Последствием этих событий стало то, что в 1211 г. в Семиречье впервые появилось монгольское войско под предводительством Хубилай-нойона, одного из полководцев Чингиз-хана. Глава карлуков Арслан-хан велел убить кара-китайского наместника в Каялыке и добровольно подчинился монголам. Правитель Алмалыка (в долине р. Или) мусульманин Бузар также признал себя вассалом Чингиз-хана; за него была выдана дочь Джучи, старшего сына Чингиз-хана. Однако, корпус Хубилая в этом же году отбыл на восток, поскольку Чингиз-хан начал войну с Китаем и все свои наличные вооруженные силы направил туда. Лишь в 1216 г., после завершения военной кампании на юге, Чингиз-хан поручил Джучи добить бежавших на запад меркитов. Давние противники сошлись в ближнем бою около Иргиза, в степных просторах Тургайского края Казахстана. Меркиты потерпели полное поражение и рассеялись в разные стороны; Джучи со своими подчиненными торжествовал над поверженным врагом. Но тут произошло непредвиденное. На рассвете следующего после победы дня перед монголами вдруг объявилось 60-тысячное войско хорезмшаха Мухаммад-султана, который из Дженда, с нижнего течения Сыр-Дарьи, в свою очередь выступил в поход против кипчаков. Монгольские военачальники решили не вступать в бой с хорезмшахом и объявили, что они посланы Чингиз-ханом только против меркитов и что у них нет разрешения на войну с хорезмшахом. Но султан не внимал их словам и своими действиями принудил таки Джучи вывести своих воинов на поле боя. Монголы сражались отчаянно смело. Даже был момент, когда хорезмшах чуть было не угодил в плен, и лишь смелый бросок его сына Джалал ад-Дина, отразившего нападение, спас султана из гибельного положения. За световой день ни одна из противоборствующих сторон не добилась решительного успеха. Быстро сгустились сумерки и на ковыльную степь опустилась чернота южной ночи. Оба войска отошли на свои стоянки, чтобы вновь начать войну на завтрашнее утро. Монголы зажгли сторожевые костры, но, оставив их горящими, сами скрытно покинули лагерь и быстрым маршем двинулись на спинах своих коротконогих лошадей на восток. Утром, когда военная хитрость монголов обнаружилась, их уже невозможно было догнать. Султан вернулся в Самарканд.

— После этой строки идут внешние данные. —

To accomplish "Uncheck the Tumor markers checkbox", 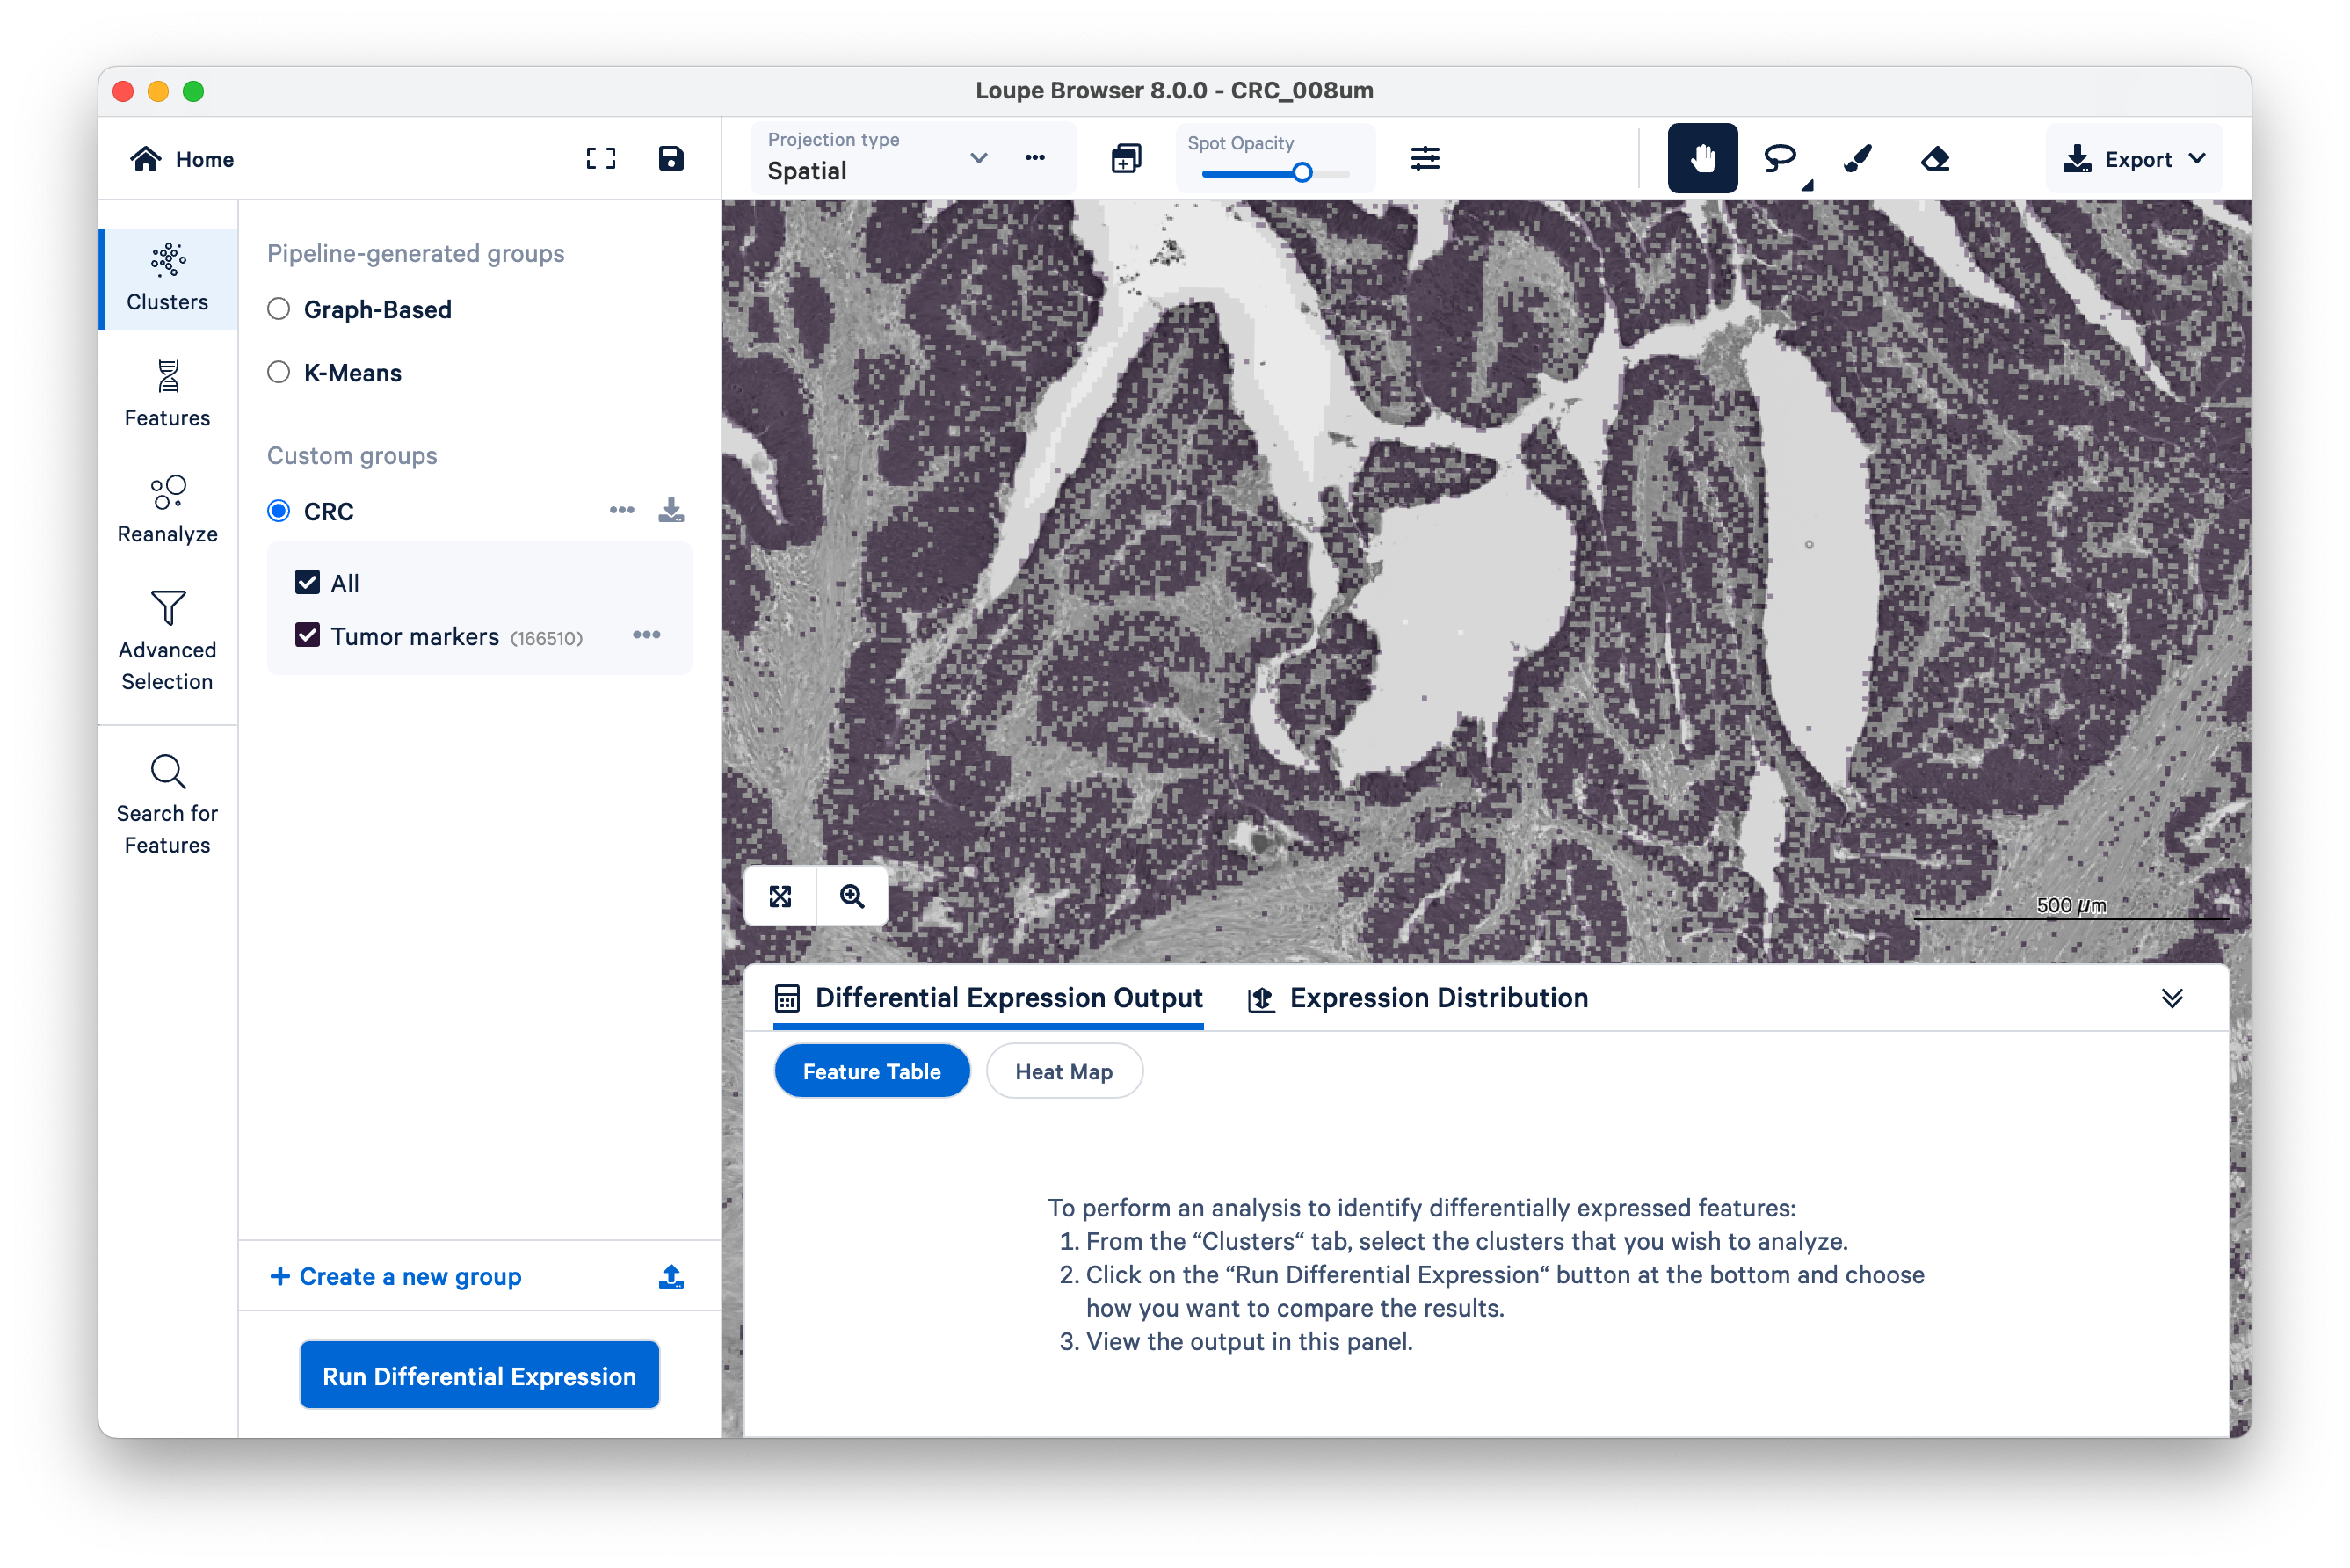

Так, на территории нынешнего Казахстана произошла первая встреча двух войск – монгольского и мусульманского. То было совершенно случайное столкновение, оно не выявило победителя. Однако это краткое вооруженное соприкосновение имело весьма тяжелое нравственное последствие. По словам ан-Насави, личного секретаря Джалал ад-Дина, сына хорезмшаха, храбрость монголов произвела на султана сильное впечатление и, когда упоминали о них, он говорил: «Не видано подобных тем мужам по отваге и стойкости в страданиях битвы и по опытности в правилах нанесения колющих и рубящих ударов». По мнению В.В. Бартольда, именно тягостное впечатление хорезмшаха от первого боя с монголами было одной из причин, почему он впоследствии не решился встретить их в открытом поле.

В дальнейшем отношения между хорезмшахом Мухаммадом и предводителем монголов складывались таким образом, что скоро привели к так называемой «Отрарской катастрофе», послужившей Чингиз-хану формальным поводом для объявления войны султану. Вкратце развитие конфликта и начало военных действий протекали следующим образом.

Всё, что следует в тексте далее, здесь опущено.